# start of Document section

My camera, bless its lens, light meter, and motherboard, was a Canon Powershot G15. It doesn’t look like much but its body is metal, not plastic, and it is manufactured in Japan. Only a couple times did I want a telephoto, but not enough to lug around a big single-lens reflex camera like I did last time (a metal-body Nikon, plus wide angle and telephoto lenses). I found that the G15 could get me reasonably close and then, after editing and because of high pixel count, I could crop and zoom to get the close-ups I wanted. There’s already a G16 on the market, and I would buy this model again.

These acknowledgements started out with a personal touch and that’s how they will wind up.

All the friends, colleagues, and even strangers who took time to communicate and express support for this endeavor meant a great deal to me when traveling solo. Although I rarely felt lonely, there were many occasions when I would have enjoyed a face-to-face conversation at dinner or breakfast to recount stories and discoveries, or just to swap information or bitch about this or that. Being in email contact with folks near and far was always inspiring (even when unhappy news arrived) and much appreciated. Sincerely yours…


Finally, a big bow to my son, Max, for taking time out of his busy media-driven life in Tokyo to come into “deep Asia” and spend a week with me in Nepal. Without him, it’s unlikely I would have done the paragliding adventure, which remains among the top five discoveries of the trip.

The fact that we got along so well is also a marvelous and deeply appreciated gift that I will never forget. With any luck, we will try again to be in Nepal together within the next five years, and take a trek along that ridge leading to the high valleys near Machapuchare Himal.





Far West Passage: Completing the Circle, Heidelberg > Frankfurt > San Francisco > Albany

After a memorable final day and evening, I was up by 5:30 to complete final preparations prior to being picked up by a shuttle that would take me to the Frankfurt airport directly.  It was a calm and beautiful morning, with plum trees in full bloom, birds singing, and the sun not yet making an appearance above the mountains that surround Heidelberg.  My heart was in my throat as I got in the van, driven by a man with puffy, dyed-pitch black hair, sort of 1950s style.  No sooner did we get on the high-speed freeway linking Heidelberg to the rest of Germany, traffic slowed down and was backed up for many kilometers.  There were two women on the van and both were mostly asleep the entire way, missing the gorgeous morning scenes of sunlight streaming through groves of trees beside the highway, castles and forts atop hillsides and promontories, and dazzling fields of yellow mustard plants.  

The scenery of the highway to be traveled to the airport, however, was anything but tranquil.  3 lanes of vehicles were crawling along, which our driver found unacceptable and so, to my astonishment, pulled onto the shoulder to the right of the slow lane and began his end-run maneuver.  He did not creep along but accelerated to 70 kmh and would weave in and out of the slow lane whenever he felt like he had made progress.  Thus, the trip that took me to Heidelberg in 40 minutes at a terrific and terrifying speed, now deposited me at the airport in around 70 minutes, giving me precisely 90 minutes to go through security, buy a gift or two, and have plenty of time to calm down and reflect.

# end of Document section

Set task A
In the travel account above, write out the passage from "After a memorable" to "yellow mustard plants.".
Set task B
In the travel account, about how long did the van ride from Heidelberg to the Frankfurt airport take?
Set task C
Decide whether each statement agrees with the travel account, answering yes or no and quoting the words that settle it: (i) The writer's camera has a plastic body. (ii) The writer's son spent a week with the writer in Nepal. (iii) The two women on the van watched the morning scenery the whole way.

# start of Given entries

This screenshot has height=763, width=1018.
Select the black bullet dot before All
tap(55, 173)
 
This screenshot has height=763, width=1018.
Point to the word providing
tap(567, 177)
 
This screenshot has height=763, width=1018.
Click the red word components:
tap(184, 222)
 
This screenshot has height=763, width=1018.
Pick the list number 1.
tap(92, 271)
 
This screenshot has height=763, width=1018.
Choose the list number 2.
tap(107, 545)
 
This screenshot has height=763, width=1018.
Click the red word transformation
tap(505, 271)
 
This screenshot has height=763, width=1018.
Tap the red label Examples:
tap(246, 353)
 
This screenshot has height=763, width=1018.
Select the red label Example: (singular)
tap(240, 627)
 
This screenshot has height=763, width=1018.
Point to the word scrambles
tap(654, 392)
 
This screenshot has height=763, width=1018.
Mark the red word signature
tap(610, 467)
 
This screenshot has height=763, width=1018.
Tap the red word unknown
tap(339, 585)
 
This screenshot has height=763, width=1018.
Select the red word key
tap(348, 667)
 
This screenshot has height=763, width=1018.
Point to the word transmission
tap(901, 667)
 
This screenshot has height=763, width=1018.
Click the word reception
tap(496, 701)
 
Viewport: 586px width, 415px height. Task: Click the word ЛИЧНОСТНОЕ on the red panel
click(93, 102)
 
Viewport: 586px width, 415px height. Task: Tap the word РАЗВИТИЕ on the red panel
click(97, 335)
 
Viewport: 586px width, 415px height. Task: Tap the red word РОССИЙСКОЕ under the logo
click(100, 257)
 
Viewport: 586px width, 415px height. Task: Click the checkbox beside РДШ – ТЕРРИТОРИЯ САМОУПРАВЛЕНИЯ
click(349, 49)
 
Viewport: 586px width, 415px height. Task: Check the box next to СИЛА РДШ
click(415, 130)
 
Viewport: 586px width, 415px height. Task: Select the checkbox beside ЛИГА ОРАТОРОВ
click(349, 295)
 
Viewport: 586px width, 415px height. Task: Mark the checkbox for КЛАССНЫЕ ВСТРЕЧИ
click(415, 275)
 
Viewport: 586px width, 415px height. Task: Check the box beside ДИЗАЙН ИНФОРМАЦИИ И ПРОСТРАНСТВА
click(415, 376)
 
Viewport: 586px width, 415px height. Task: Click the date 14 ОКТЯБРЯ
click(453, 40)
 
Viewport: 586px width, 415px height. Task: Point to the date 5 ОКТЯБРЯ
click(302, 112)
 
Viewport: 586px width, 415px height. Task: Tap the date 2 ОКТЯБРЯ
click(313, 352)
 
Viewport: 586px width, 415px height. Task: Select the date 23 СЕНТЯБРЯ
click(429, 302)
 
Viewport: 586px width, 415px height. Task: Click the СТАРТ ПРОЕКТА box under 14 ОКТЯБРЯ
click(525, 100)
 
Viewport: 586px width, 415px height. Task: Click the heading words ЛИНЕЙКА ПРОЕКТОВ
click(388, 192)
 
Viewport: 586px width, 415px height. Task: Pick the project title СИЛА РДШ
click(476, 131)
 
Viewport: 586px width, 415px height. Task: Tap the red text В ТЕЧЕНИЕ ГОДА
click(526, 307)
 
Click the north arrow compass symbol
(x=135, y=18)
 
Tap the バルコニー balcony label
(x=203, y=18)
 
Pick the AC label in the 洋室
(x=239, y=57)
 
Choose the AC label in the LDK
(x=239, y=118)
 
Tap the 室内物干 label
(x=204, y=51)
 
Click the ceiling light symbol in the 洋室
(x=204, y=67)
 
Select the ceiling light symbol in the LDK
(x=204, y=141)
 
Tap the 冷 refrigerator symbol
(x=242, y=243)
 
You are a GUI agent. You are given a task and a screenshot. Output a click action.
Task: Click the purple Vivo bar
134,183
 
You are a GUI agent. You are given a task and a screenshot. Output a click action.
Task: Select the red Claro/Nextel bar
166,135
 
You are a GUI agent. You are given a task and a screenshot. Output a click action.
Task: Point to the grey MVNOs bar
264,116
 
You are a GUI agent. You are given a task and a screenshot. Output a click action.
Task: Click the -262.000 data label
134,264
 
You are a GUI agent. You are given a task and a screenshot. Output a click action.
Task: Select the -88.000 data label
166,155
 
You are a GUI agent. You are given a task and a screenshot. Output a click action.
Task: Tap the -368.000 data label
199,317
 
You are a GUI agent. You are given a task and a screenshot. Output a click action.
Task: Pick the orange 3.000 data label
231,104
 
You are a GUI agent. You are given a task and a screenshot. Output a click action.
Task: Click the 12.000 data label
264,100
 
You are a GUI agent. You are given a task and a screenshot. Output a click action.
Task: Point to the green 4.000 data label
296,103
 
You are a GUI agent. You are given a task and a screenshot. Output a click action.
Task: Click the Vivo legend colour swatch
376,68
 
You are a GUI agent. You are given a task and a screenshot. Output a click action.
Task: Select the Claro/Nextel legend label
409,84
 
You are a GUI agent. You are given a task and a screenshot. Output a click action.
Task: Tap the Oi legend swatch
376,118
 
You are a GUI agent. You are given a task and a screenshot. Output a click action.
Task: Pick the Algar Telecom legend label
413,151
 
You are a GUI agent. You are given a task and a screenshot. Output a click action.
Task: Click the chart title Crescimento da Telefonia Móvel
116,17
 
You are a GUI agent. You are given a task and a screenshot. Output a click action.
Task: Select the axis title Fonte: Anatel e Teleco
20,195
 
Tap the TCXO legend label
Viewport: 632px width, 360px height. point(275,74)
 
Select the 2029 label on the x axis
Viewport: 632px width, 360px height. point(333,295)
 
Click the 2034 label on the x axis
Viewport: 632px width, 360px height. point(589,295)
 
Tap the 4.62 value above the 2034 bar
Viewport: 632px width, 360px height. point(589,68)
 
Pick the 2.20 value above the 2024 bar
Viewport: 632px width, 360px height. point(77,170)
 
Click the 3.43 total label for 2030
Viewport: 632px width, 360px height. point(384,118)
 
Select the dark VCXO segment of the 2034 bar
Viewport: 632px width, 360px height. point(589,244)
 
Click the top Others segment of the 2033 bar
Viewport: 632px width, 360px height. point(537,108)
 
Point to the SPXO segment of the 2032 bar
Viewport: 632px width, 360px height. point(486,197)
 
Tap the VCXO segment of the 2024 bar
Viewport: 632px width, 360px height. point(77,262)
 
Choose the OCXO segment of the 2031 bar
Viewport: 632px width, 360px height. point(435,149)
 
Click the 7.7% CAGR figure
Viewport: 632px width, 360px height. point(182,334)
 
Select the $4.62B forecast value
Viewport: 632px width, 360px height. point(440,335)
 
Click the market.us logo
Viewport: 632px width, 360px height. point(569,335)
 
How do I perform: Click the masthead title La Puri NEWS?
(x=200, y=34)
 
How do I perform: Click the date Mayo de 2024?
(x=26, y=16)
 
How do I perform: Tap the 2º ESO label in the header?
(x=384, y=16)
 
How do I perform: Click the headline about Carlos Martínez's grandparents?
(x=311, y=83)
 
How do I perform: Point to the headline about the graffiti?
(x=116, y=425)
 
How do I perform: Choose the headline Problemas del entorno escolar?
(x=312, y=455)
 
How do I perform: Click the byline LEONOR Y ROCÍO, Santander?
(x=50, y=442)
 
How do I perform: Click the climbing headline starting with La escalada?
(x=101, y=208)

# end of Given entries

Answer A
After a memorable final day and evening, I was up by 5:30 to complete final preparations prior to being picked up by a shuttle that would take me to the Frankfurt airport directly.  It was a calm and beautiful morning, with plum trees in full bloom, birds singing, and the sun not yet making an appearance above the mountains that surround Heidelberg.  My heart was in my throat as I got in the van, driven by a man with puffy, dyed-pitch black hair, sort of 1950s style.  No sooner did we get on the high-speed freeway linking Heidelberg to the rest of Germany, traffic slowed down and was backed up for many kilometers.  There were two women on the van and both were mostly asleep the entire way, missing the gorgeous morning scenes of sunlight streaming through groves of trees beside the highway, castles and forts atop hillsides and promontories, and dazzling fields of yellow mustard plants.

Answer B
Around 70 minutes.

Answer C
(i) No: "its body is metal, not plastic"
(ii) Yes: "spend a week with me in Nepal"
(iii) No: "both were mostly asleep the entire way"